What kind words have you heard or given? What effect did they have? What keeps you from speaking kind words when you can?

Thursday, February 4, 2010

#29 Dealing with Ambiguity

Given the Lancet's recent retraction of Andrew Wakefield's article that started the whole MMR vaccines-cause-autism scare, I'm thinking again about how ambiguous the world of autism is. We don't have a good answer to a very important question: "What causes autism?" This sucks.

And of course without that answer, we have a tough time treating autism effectively. A treatment (whether it's biomedical or behavioral doesn't matter) seems to help one child but not another. A whole set of treatments helps one child but not another. For every so-called "recovered" child out there, there are uncounted numbers of children whose parents did the same treatments without the same happy results This sucks.

And of course without a clear protocol for treatment, two things happen.
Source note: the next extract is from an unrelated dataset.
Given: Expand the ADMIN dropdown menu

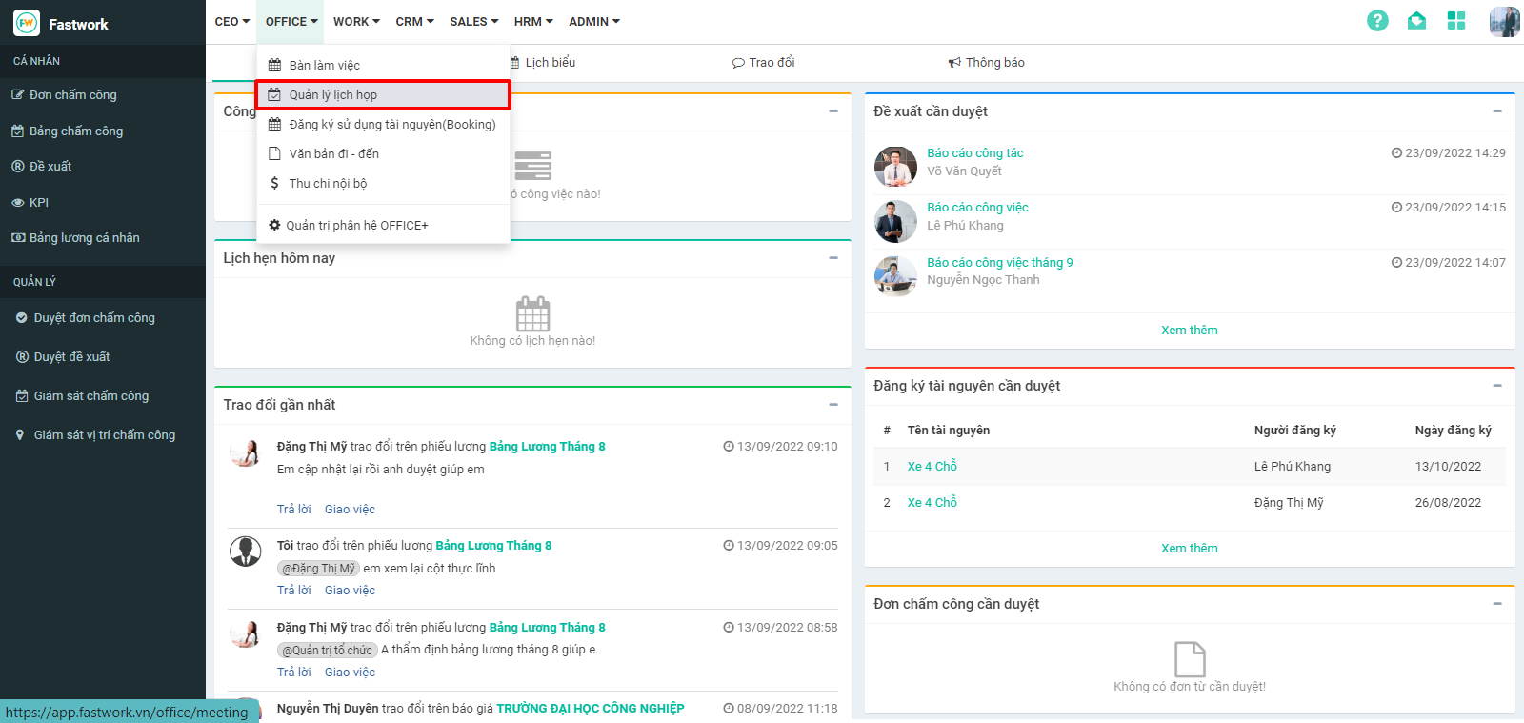Looking at the screenshot, I should (593, 22).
First, legitimate doctors and therapists promote treatments they genuinely believe might help. Their clinical work may turn up something useful...or not. That's clinical science. Second, snake-oil salesmen and unethical doctors who know their therapies don't work bleed families dry, drain retirement funds, and force some families into bankruptcy by selling false hope. This sucks, too.
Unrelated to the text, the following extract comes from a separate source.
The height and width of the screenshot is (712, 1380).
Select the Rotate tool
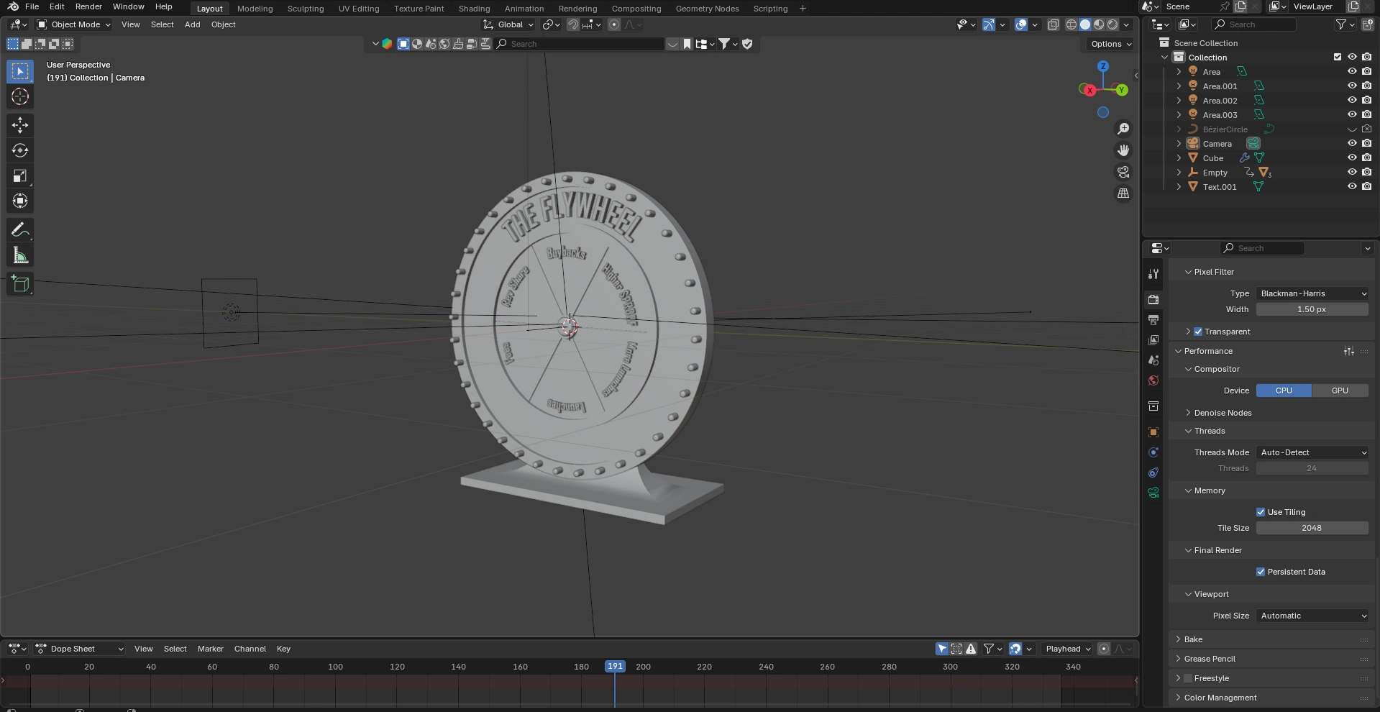pos(20,150)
And the fighting that results on message boards and in print between the different sides of the autism debates feeds on all this ambiguity, fostering factionalism, chaos, judgment, and hatred. Honest to goodness hatred. If you're a fan of biomedical/detox interventions, how many times have you rolled your eyes at someone promoting ABA? If you're a fan of behavioral therapies, how many times have you rolled your eyes at someone who is detoxing their autistic child using a special diet or chelation therapy? Come on, you know you have done this. Because without facts and good science and hard numbers, autism becomes more than a pervasive developmental disorder; it becomse a philosophy, or maybe a religion. It's about faith, not fact. And faith is a powerful thing.

There's a lot that sucks about all this. Unfortunately (like we need more unfortunate in this situation), we parents have to DO something to help our children. We have to make choices without good information, and we want to believe that the choices we make are right. There's too much at stake.

Because George and I are both pretty mainstream in our medical thinking, we decided over three years ago to use more mainstream treatments: speech, physical, and occupational therapies, and our school district's TEACCH-based special education classes. We also took the child psychologist's advice and put Jack in activities and classes with typical kids. He goes to camp and VBS in the summer (with a helper to keep him focused). He has inclusion time every day at school. And he's making really good progress. All his teachers and therapists and his doctor are happy to see how far he's come. Since what we're doing seems to be working, we're quite logically sticking with it. But there's always that little voice that says, "What if we're missing something?"

I really hate that little voice.

I'm sure doctors and therapists and educators face the same dilemma in their own actions, and I appreciate them weighing in on this question as well.

How do you make choices in this profoundly ambiguous situation? How certain are you when you do something that it will work? How do you decide if it's working or not? How do you know it's time to stop and move on to something else? In short, how do you deal with the ambiguity surrounding autism?